![HSV-AI Logo](https://github.com/HSV-AI/hugo-website/blob/master/static/images/logo_v9.png?raw=true)

# Implicit Recommendation from ECommerce Data

Some of the material for this work is based on [A Gentle Introduction to Recommender Systems with Implicit Feedback](https://jessesw.com/Rec-System/) by Jesse Steinweg Woods. This tutorial includes an implementation of the Alternating Least Squares algorithm and some other useful functions (like the area under the curve calculation). Other parts of the tutorial are based on a previous version of the Implicit library and had to be reworked.

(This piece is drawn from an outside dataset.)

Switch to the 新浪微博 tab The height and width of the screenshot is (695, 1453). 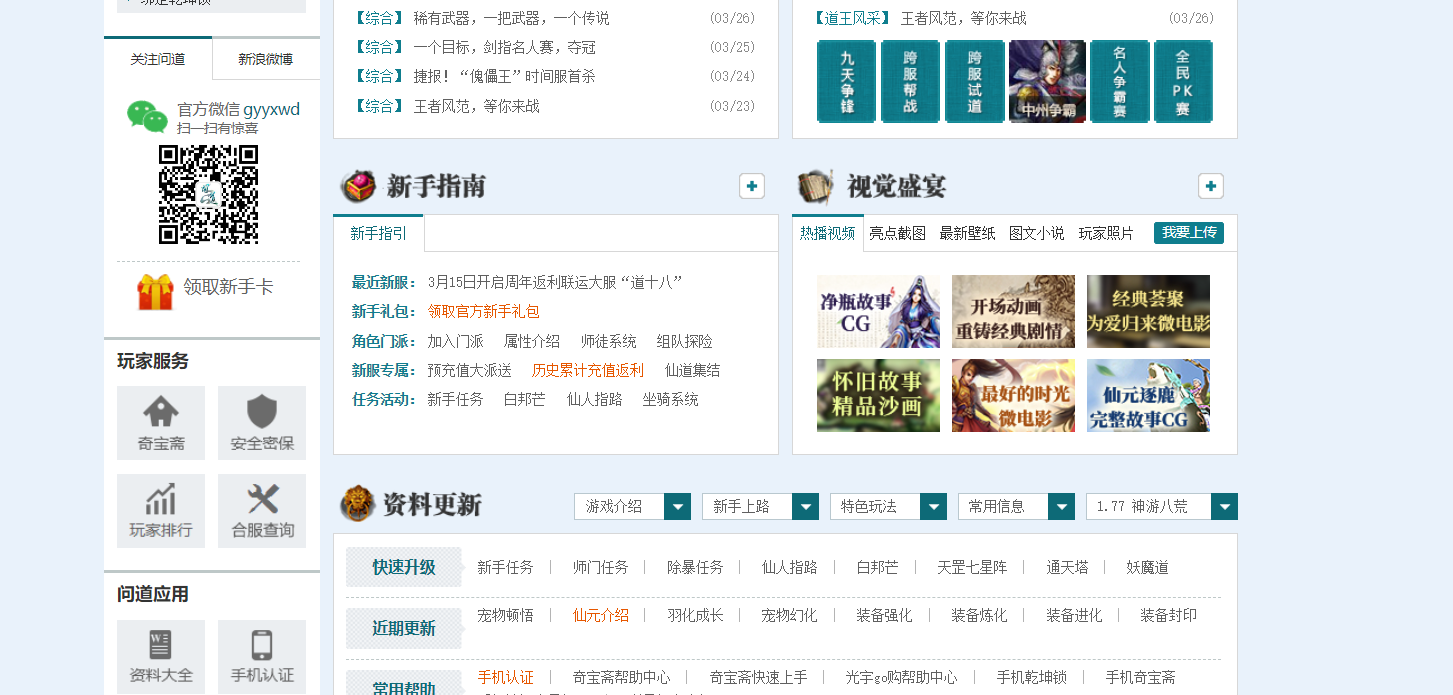pyautogui.click(x=266, y=59)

The dataset used for this work is from Kaggle [E-Commerce Data, Actual transactions from UK retailer](https://www.kaggle.com/carrie1/ecommerce-data)


# Global Imports

In [1]:
import pandas as pd
import numpy as np
import random
from matplotlib import pyplot as plt
import implicit
import scipy
from sklearn import metrics
from pandas.api.types import CategoricalDtype

import wandb

In [2]:
%run Common-Functions.ipynb

## Hyperparameter Tuning with Weights & Biases


In [None]:
sweep_config = {
    "method": "bayes",  # grid, random
    "metric": {"name": "prediction_auc", "goal": "maximize"},
    "parameters": {
        "percent_test": {"min":0.1, "max":0.3},
        "alpha": {"min":1, "max":30 },
        "factors" : {
            "values" : [64, 128]
        },
        "regularization": {"min":0.01, "max":.2},
        "iterations": {"min":20, "max":100}
    },
}

sweep_id = wandb.sweep(sweep_config, project="ecommerce")

def sweep():

    # Initialize a new wandb run
    with wandb.init() as run:

        selected_df = pd.read_pickle('../data/interim/ecommerce/selected_invoices.gz')   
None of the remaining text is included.